WHAT TO DO:
1. According to the Bigfoot sightings post, what is the modeling goal?
2. Resume the Bigfoot sightings post, starting right after its last line of code.

PASSAGE TO READ:
Predict the status of #TidyTuesday Bigfoot sightings
By Julia Silge in rstats tidymodels
September 23, 2022
This is the latest in my series of
screencasts! I am now working on
MLOps tooling full-time, and this screencast shows how to use vetiver to set up different types of prediction endpoints, using this week’s
#TidyTuesday
dataset on Bigfoot sightings. 🦶
Here is the code I used in the video, for those who prefer reading instead of or in addition to video.
Explore data
Our modeling goal is to predict the classification of a Bigfoot report based on the text used in the report. Let’s start by reading in the data:
library(tidyverse)
bigfoot_raw <- read_csv('https://raw.githubusercontent.com/rfordatascience/tidytuesday/master/data/2022/2022-09-13/bigfoot.csv')

MATERIAL PROVIDED:
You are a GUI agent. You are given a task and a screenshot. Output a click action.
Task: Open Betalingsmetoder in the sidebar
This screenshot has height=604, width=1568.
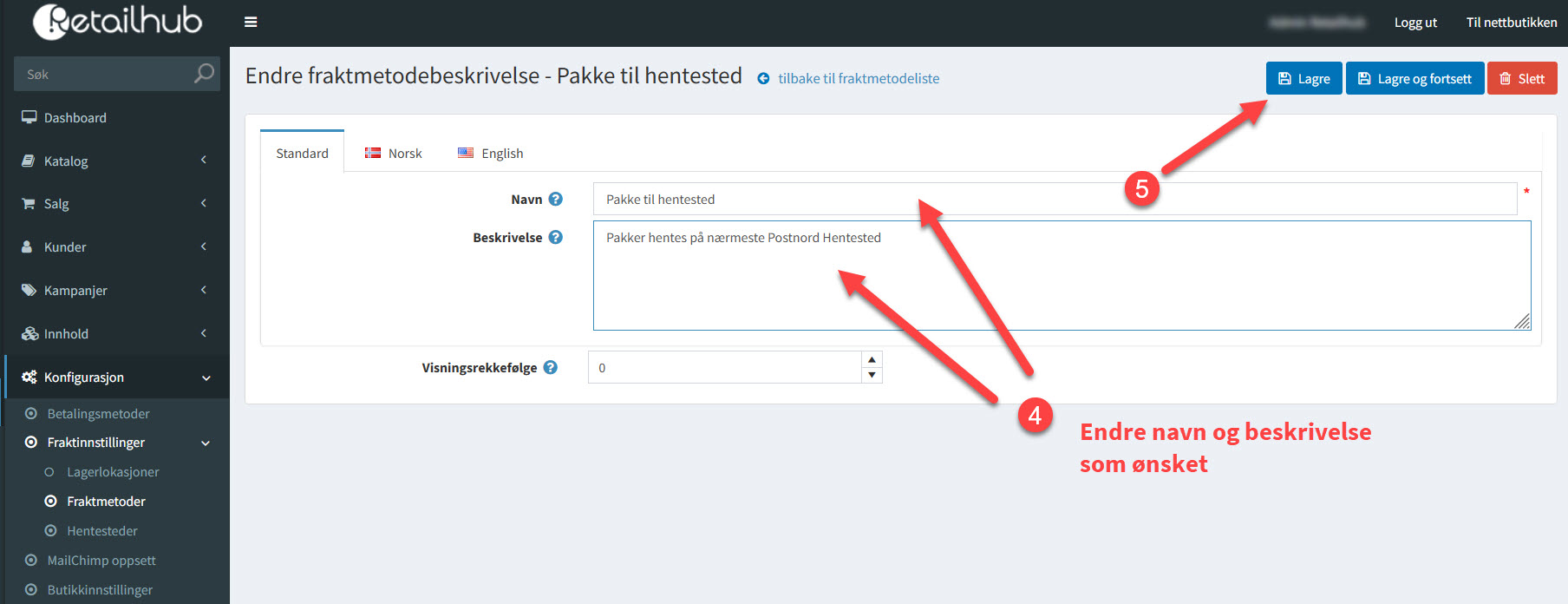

RESULTS OF THE TASKS:
1. To predict the classification of a Bigfoot report based on the text used in the report.

2.
bigfoot_raw %>%
count(classification)
## # A tibble: 3 × 2
## classification n
## <chr> <int>
## 1 Class A 2481
## 2 Class B 2510
## 3 Class C 30
This dataset categorizes the reports into three classes. Class A is for clear visual sightings, Class B is for reports without a clear visual identification, and Class C is for second-hand or otherwise less reliable reports. There are very few Class C reports, so let’s only focus on Classes A and B.
bigfoot <-
bigfoot_raw %>%
filter(classification != "Class C", !is.na(observed)) %>%
mutate(
classification = case_when(
classification == "Class A" ~ "sighting",
classification == "Class B" ~ "possible"
)
)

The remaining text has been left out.